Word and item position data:

* * * * * * *

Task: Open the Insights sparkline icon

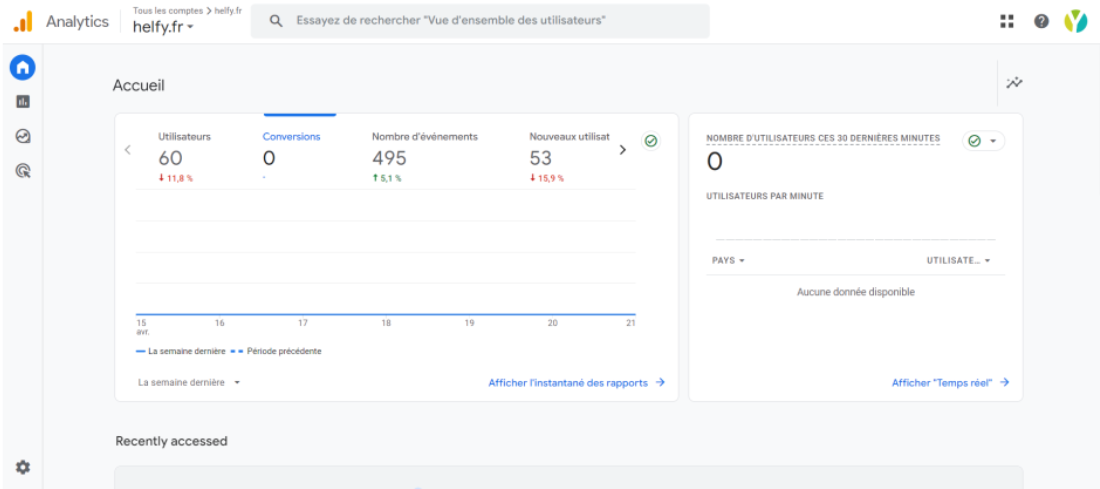Action: click(x=1014, y=83)
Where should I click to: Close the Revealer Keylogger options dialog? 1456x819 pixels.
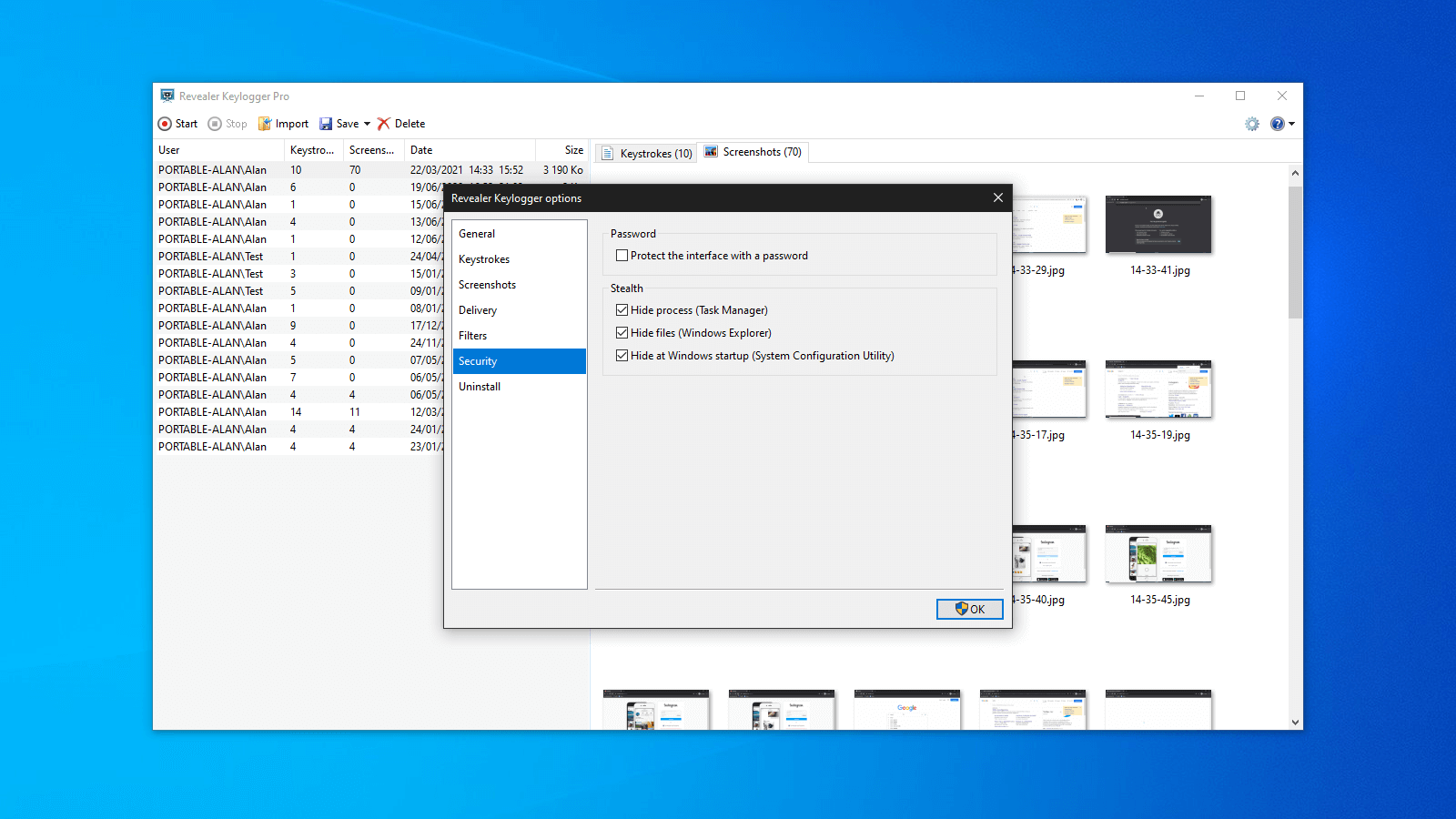tap(997, 197)
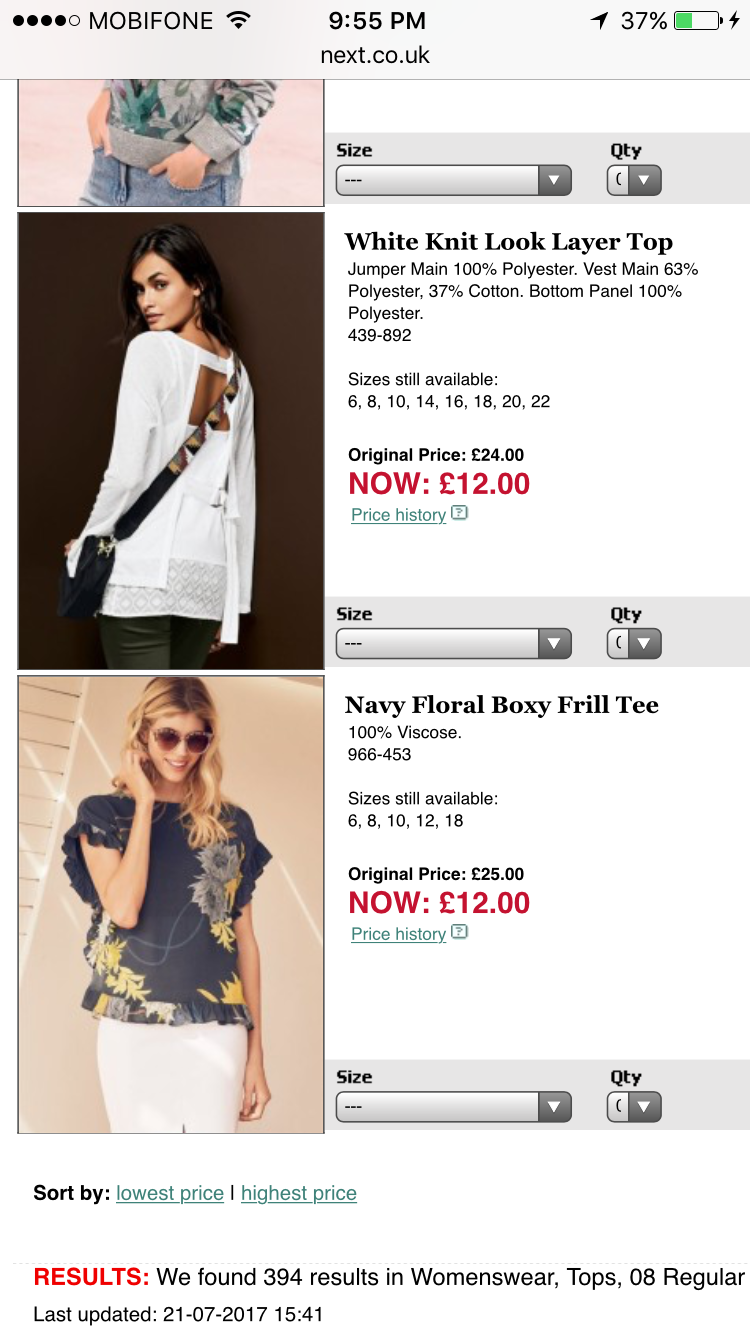The width and height of the screenshot is (750, 1334).
Task: Tap the next.co.uk address bar
Action: [x=375, y=55]
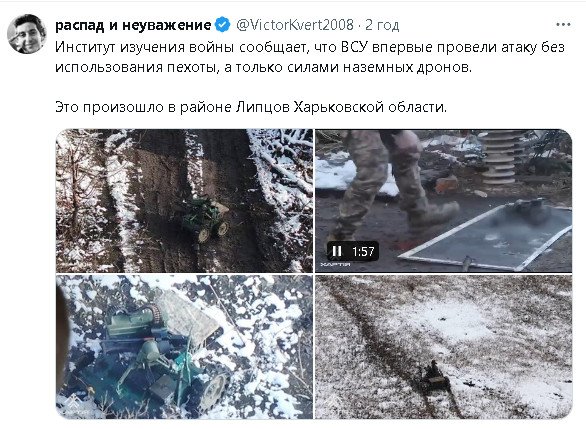Click the small drone on the snowy track
The image size is (586, 429).
pyautogui.click(x=434, y=377)
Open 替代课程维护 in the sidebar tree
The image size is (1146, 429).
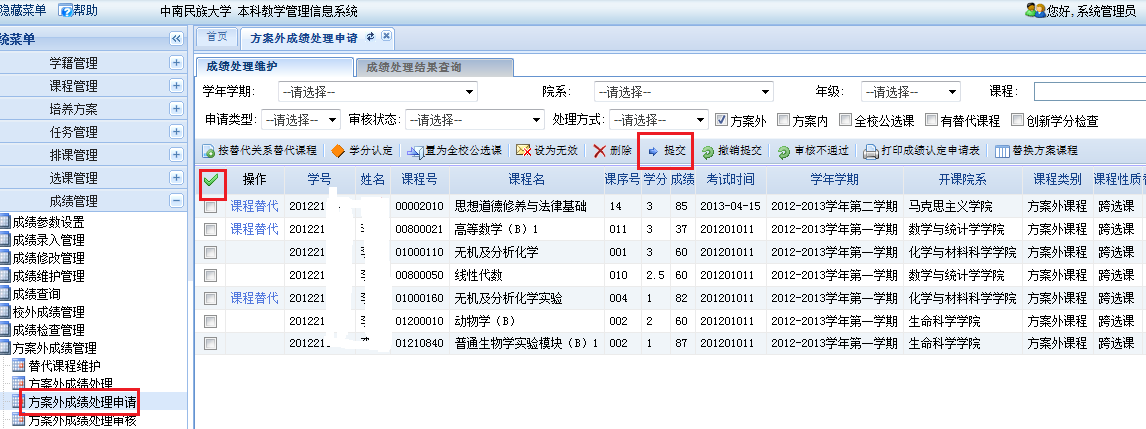click(x=64, y=366)
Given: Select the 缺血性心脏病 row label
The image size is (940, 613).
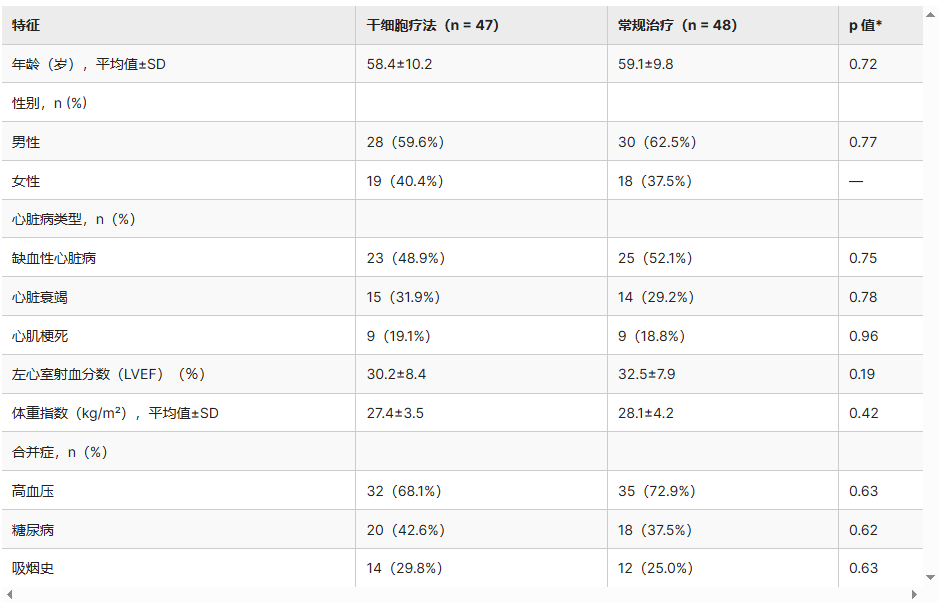Looking at the screenshot, I should [54, 258].
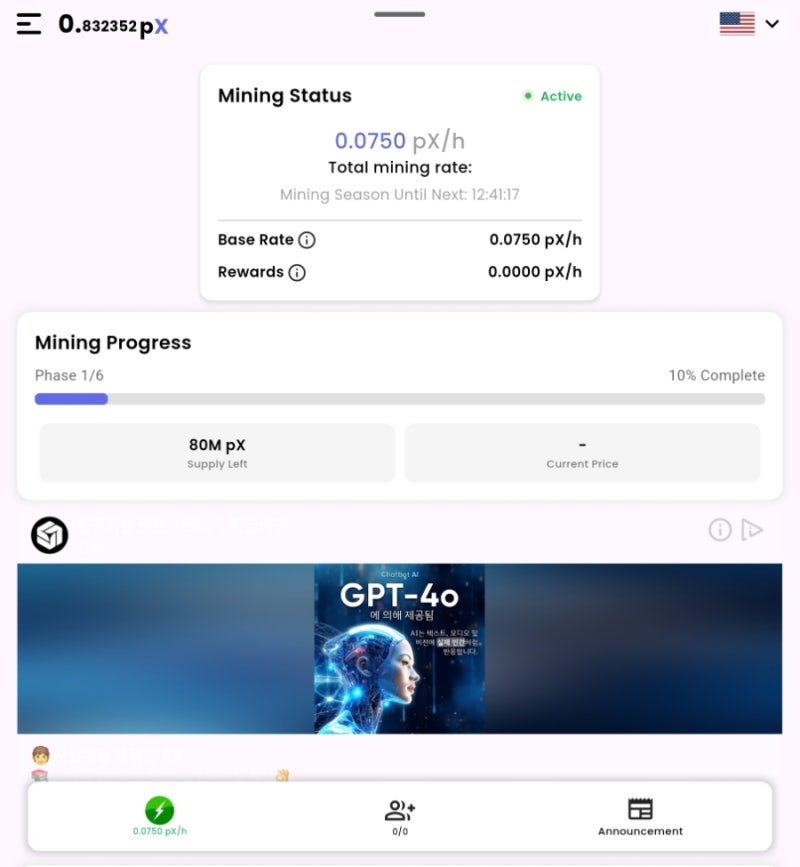This screenshot has width=800, height=867.
Task: Expand the language dropdown chevron
Action: click(772, 24)
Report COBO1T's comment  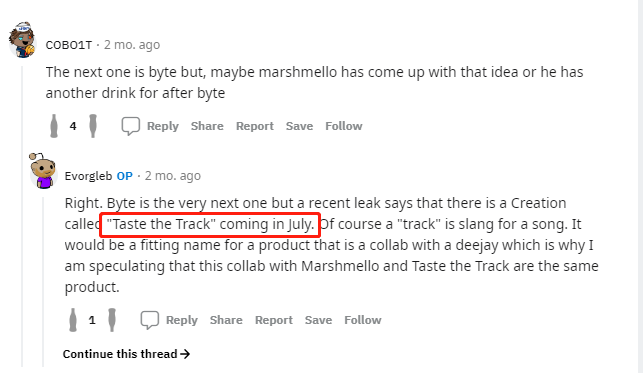[255, 126]
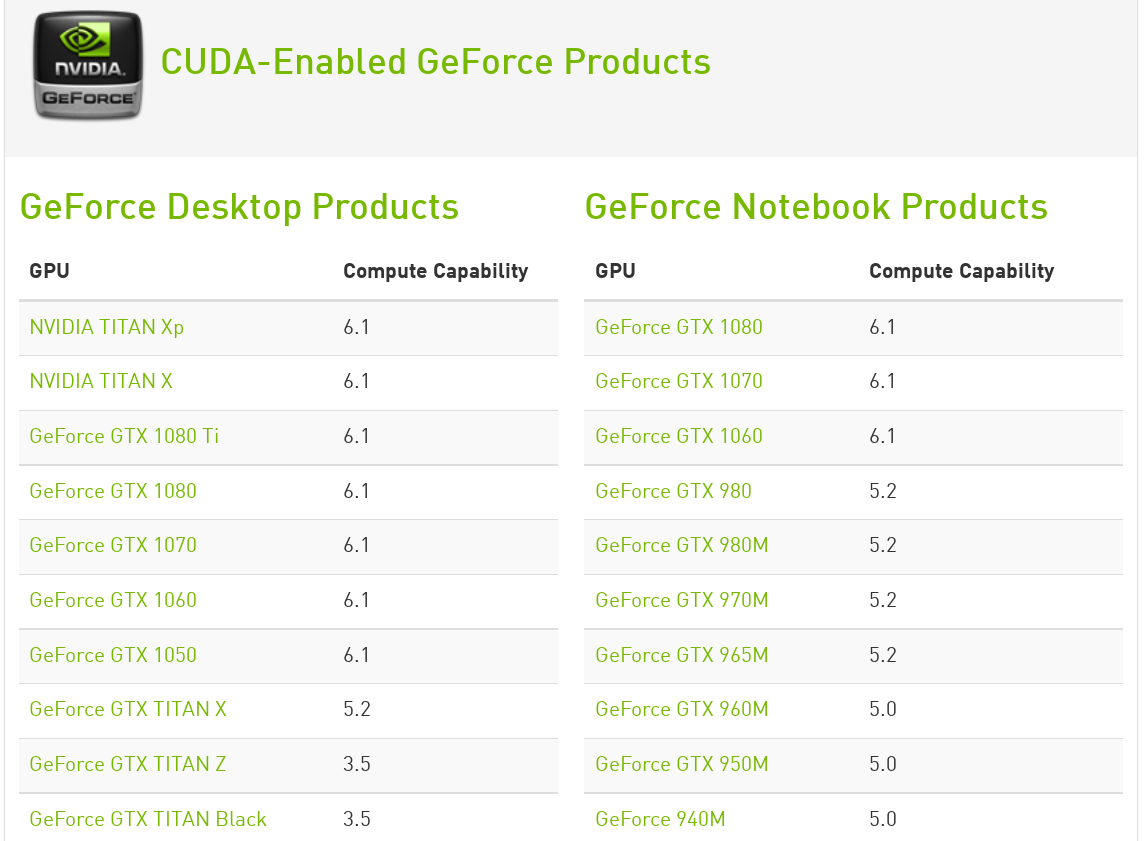Open GeForce GTX 1080 Ti link

coord(124,436)
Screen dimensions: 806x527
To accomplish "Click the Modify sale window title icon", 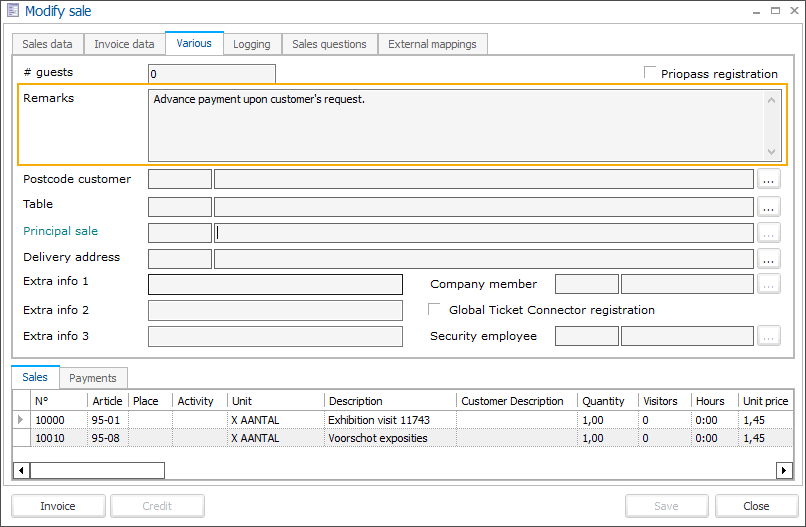I will coord(12,11).
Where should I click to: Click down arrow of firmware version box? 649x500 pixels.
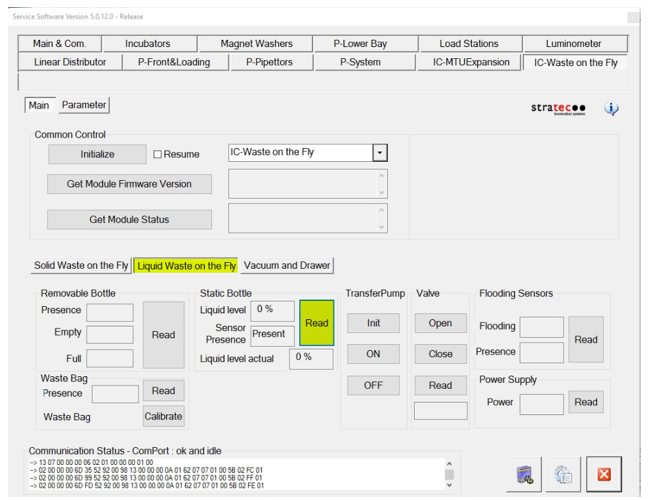[x=380, y=191]
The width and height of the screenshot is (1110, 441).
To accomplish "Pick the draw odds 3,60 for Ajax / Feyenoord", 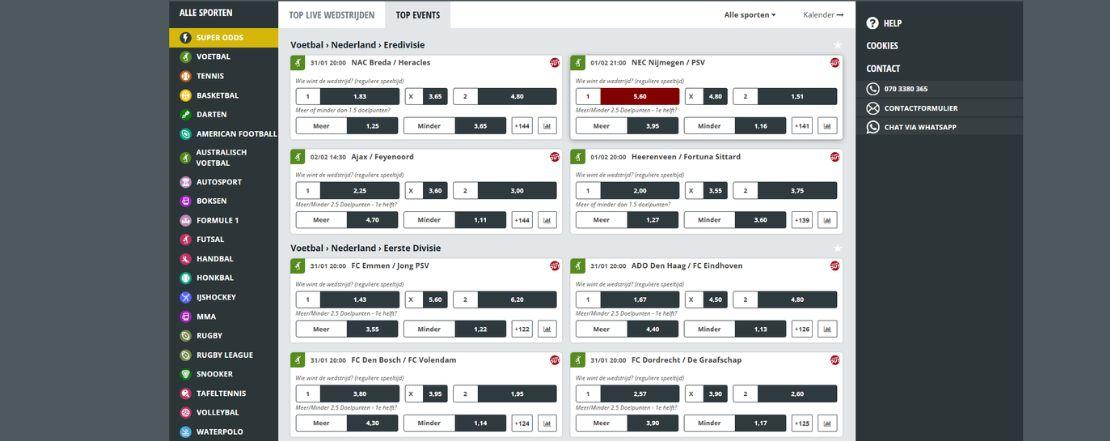I will 426,190.
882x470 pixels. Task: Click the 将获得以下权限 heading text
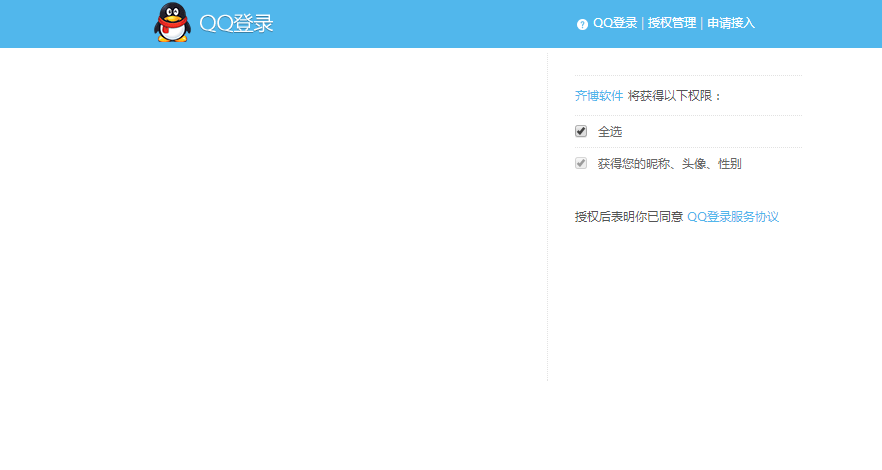[673, 96]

* * * * * * *

Repeat the material word for word, from the start up to and including the line that contains "pyautogui.click(x=434, y=377)". Leave the pictures out of your answer.

Task: Open the Insights sparkline icon

Action: click(x=1014, y=83)
Where should I click to: Close the Revealer Keylogger options dialog? 1456x819 pixels.
tap(997, 197)
The width and height of the screenshot is (750, 1334).
Task: Tap the next.co.uk address bar
Action: [x=375, y=55]
Click the small drone on the snowy track
The image size is (586, 429).
pyautogui.click(x=434, y=377)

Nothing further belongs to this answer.